++++ Records shown
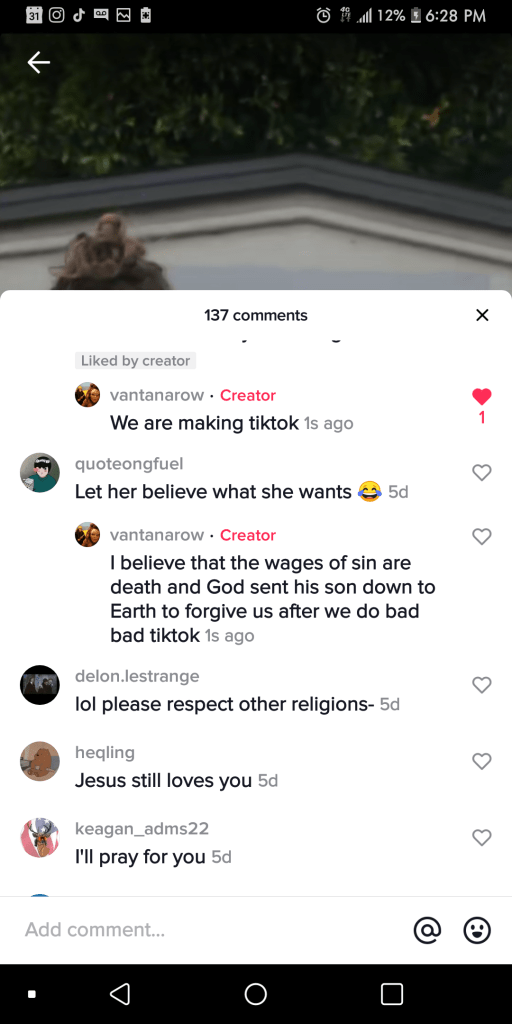This screenshot has width=512, height=1024.
Task: Tap the keagan_adms22 username
Action: tap(142, 829)
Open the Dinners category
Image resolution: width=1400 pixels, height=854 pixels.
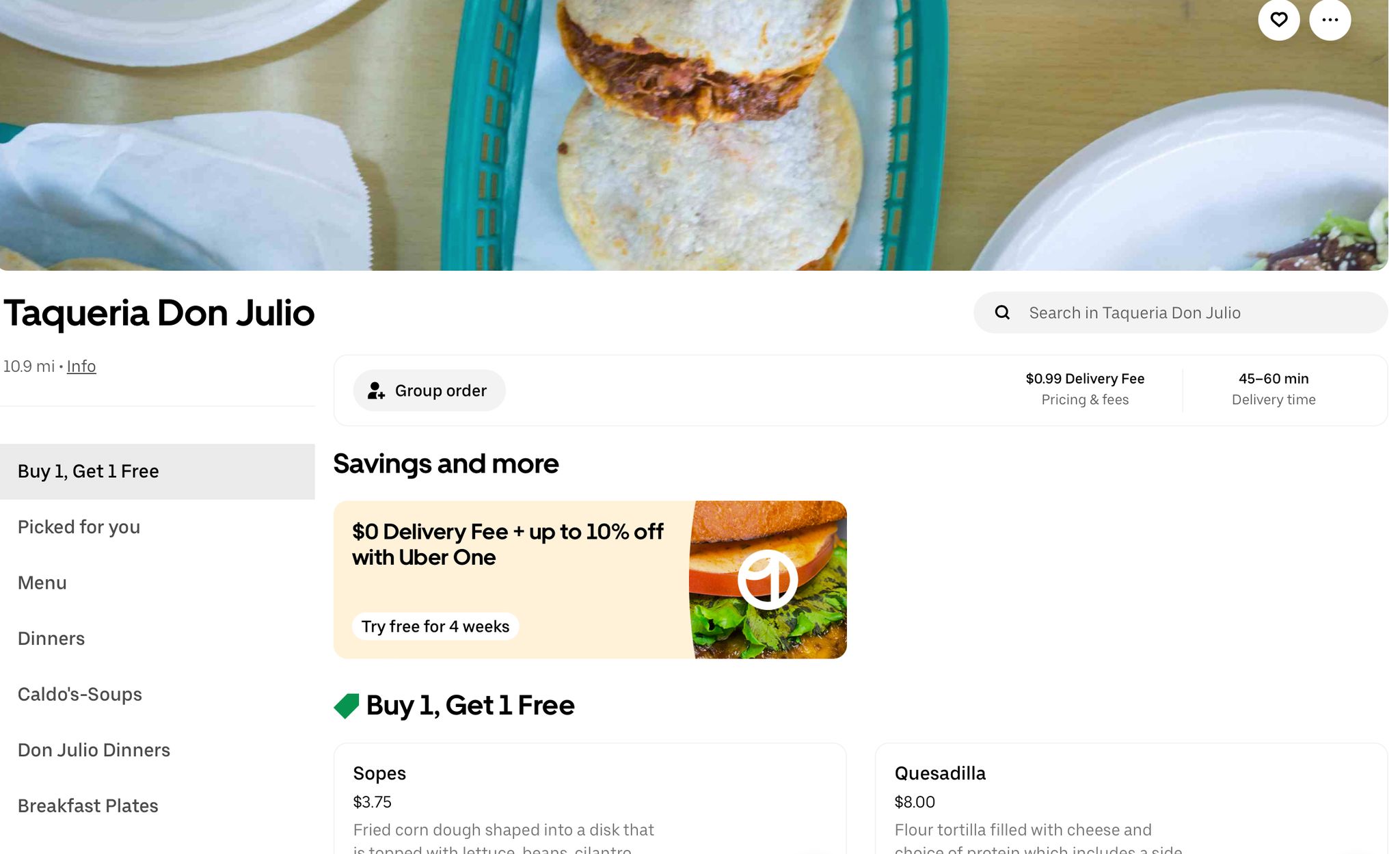point(157,639)
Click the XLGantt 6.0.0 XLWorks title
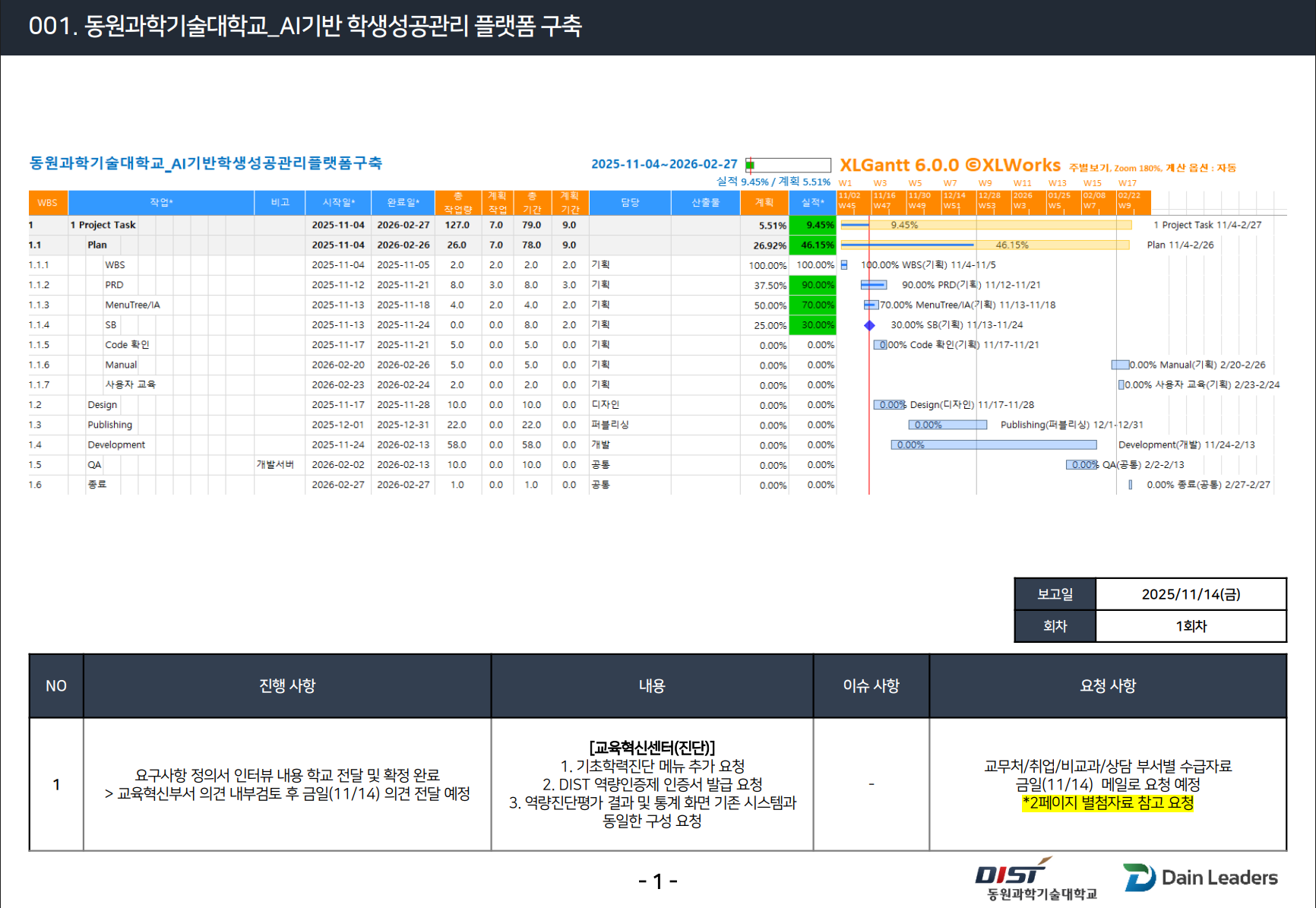This screenshot has height=908, width=1316. point(950,166)
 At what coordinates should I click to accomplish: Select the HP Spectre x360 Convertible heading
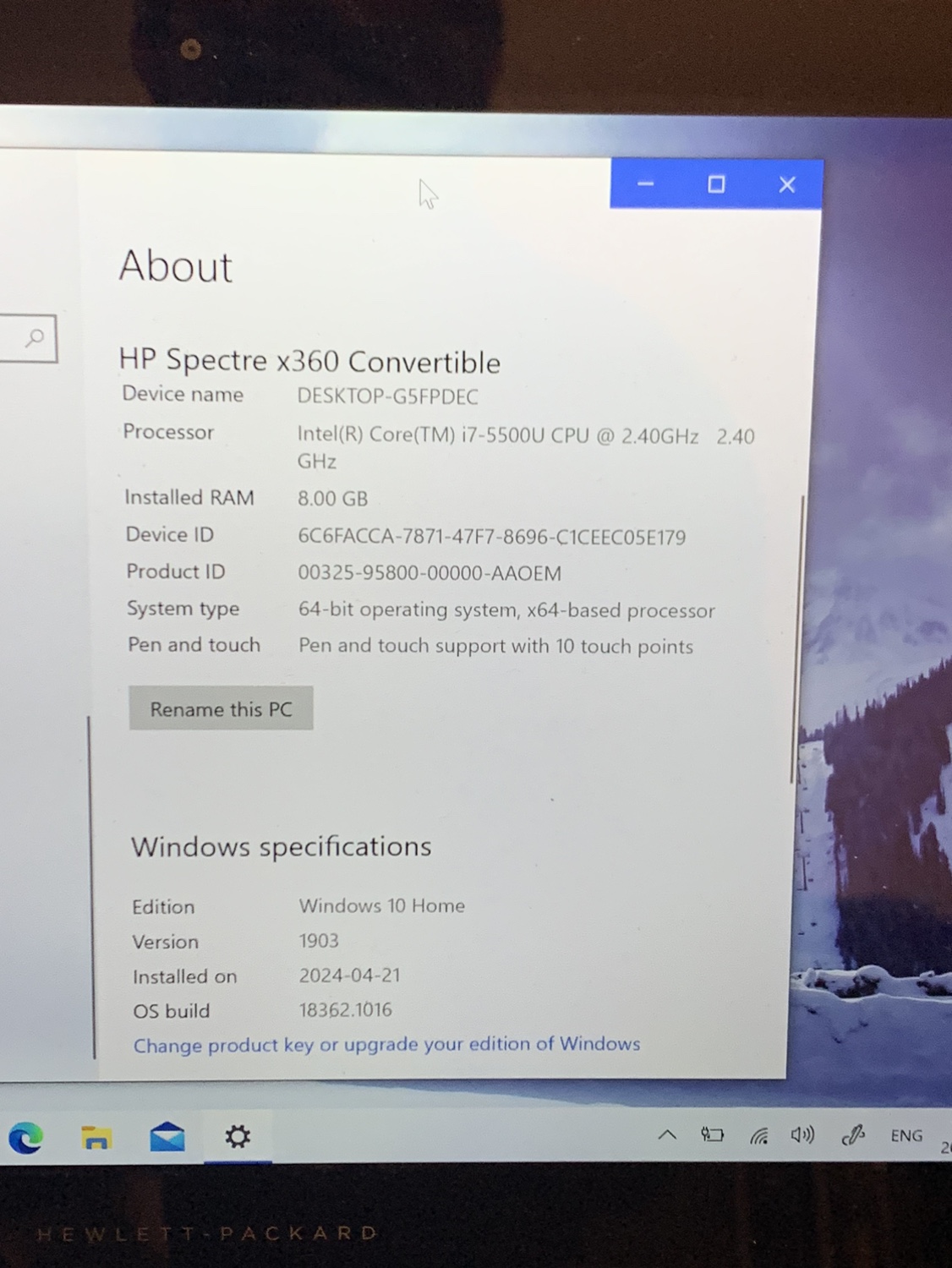309,362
++++++++
Exactly restate the lines from the one holding "Click the XLGantt 6.0.0 XLWorks title" to the final line of the records above, including both and excluding pictures.

Click the XLGantt 6.0.0 XLWorks title
This screenshot has height=908, width=1316. point(950,166)
 At what coordinates should I click to accomplish: Select the HP Spectre x360 Convertible heading
309,362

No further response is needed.